What you return must be exactly the lines running from the one with "Viewport: 1568px width, 715px height." to the end of the data below, inclusive, and nothing more.
==*==
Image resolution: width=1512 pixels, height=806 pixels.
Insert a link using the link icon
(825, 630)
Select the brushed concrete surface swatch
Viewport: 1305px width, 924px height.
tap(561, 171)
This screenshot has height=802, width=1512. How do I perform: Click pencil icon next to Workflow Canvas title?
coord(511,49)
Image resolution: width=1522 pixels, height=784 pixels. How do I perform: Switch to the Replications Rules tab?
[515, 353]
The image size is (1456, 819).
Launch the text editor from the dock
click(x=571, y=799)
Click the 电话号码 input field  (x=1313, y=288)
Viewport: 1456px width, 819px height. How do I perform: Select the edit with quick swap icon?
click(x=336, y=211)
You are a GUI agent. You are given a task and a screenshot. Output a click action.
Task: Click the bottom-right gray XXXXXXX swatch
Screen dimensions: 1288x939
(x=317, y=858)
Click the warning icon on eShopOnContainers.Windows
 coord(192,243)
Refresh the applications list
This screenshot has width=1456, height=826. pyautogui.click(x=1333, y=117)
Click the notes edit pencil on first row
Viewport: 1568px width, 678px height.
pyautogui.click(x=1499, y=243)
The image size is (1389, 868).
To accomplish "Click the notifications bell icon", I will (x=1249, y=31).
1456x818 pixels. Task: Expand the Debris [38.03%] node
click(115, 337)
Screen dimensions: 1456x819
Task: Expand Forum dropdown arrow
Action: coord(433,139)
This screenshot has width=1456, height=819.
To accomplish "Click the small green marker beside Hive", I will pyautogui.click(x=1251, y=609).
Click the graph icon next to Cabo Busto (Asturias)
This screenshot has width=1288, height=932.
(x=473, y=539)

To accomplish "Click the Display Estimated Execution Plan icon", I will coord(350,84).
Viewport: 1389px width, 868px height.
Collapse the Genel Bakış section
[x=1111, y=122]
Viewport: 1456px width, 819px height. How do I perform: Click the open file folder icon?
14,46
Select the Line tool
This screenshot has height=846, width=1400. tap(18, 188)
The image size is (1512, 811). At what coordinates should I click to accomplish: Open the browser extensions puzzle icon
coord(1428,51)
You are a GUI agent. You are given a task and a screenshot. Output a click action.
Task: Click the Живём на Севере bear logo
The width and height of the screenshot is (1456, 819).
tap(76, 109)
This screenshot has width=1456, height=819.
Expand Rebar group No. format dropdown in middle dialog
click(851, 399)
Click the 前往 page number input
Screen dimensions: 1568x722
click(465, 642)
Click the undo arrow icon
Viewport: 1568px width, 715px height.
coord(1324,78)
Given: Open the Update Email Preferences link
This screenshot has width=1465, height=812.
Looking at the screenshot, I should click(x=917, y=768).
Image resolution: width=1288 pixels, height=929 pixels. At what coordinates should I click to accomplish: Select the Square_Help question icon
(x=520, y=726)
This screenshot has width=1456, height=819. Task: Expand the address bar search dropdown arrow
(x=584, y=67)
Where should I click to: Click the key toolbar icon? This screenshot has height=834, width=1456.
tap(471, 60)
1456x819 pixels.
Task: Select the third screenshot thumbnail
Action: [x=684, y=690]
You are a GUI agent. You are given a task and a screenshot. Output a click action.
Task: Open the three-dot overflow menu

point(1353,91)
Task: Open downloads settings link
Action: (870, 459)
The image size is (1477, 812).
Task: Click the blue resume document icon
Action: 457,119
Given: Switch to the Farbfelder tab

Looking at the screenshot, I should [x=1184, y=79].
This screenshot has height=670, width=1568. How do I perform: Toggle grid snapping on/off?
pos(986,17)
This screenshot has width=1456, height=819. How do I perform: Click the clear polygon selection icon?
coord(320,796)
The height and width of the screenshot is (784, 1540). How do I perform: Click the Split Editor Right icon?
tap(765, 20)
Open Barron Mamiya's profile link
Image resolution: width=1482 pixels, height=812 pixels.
==*==
• _Result of this exercise_:
Viewport: 1568px width, 715px height.
coord(1324,78)
Given: Open the Update Email Preferences link
This screenshot has width=1465, height=812.
Looking at the screenshot, I should click(x=917, y=768).
Image resolution: width=1288 pixels, height=929 pixels. At what coordinates should I click to accomplish: Select the Square_Help question icon
(x=520, y=726)
This screenshot has width=1456, height=819. Task: Expand the address bar search dropdown arrow
(x=584, y=67)
Where should I click to: Click the key toolbar icon? This screenshot has height=834, width=1456.
tap(471, 60)
1456x819 pixels.
Task: Select the third screenshot thumbnail
Action: [x=684, y=690]
You are a GUI agent. You are given a task and a screenshot. Output a click action.
Task: Open the three-dot overflow menu

point(1353,91)
Task: Open downloads settings link
Action: (870, 459)
The image size is (1477, 812).
Task: Click the blue resume document icon
Action: 457,119
Given: Switch to the Farbfelder tab

Looking at the screenshot, I should [x=1184, y=79].
This screenshot has height=670, width=1568. How do I perform: Toggle grid snapping on/off?
pos(986,17)
This screenshot has width=1456, height=819. How do I perform: Click the clear polygon selection icon?
coord(320,796)
The height and width of the screenshot is (784, 1540). How do I perform: Click the Split Editor Right icon?
tap(765, 20)
Open Barron Mamiya's profile link
Image resolution: width=1482 pixels, height=812 pixels.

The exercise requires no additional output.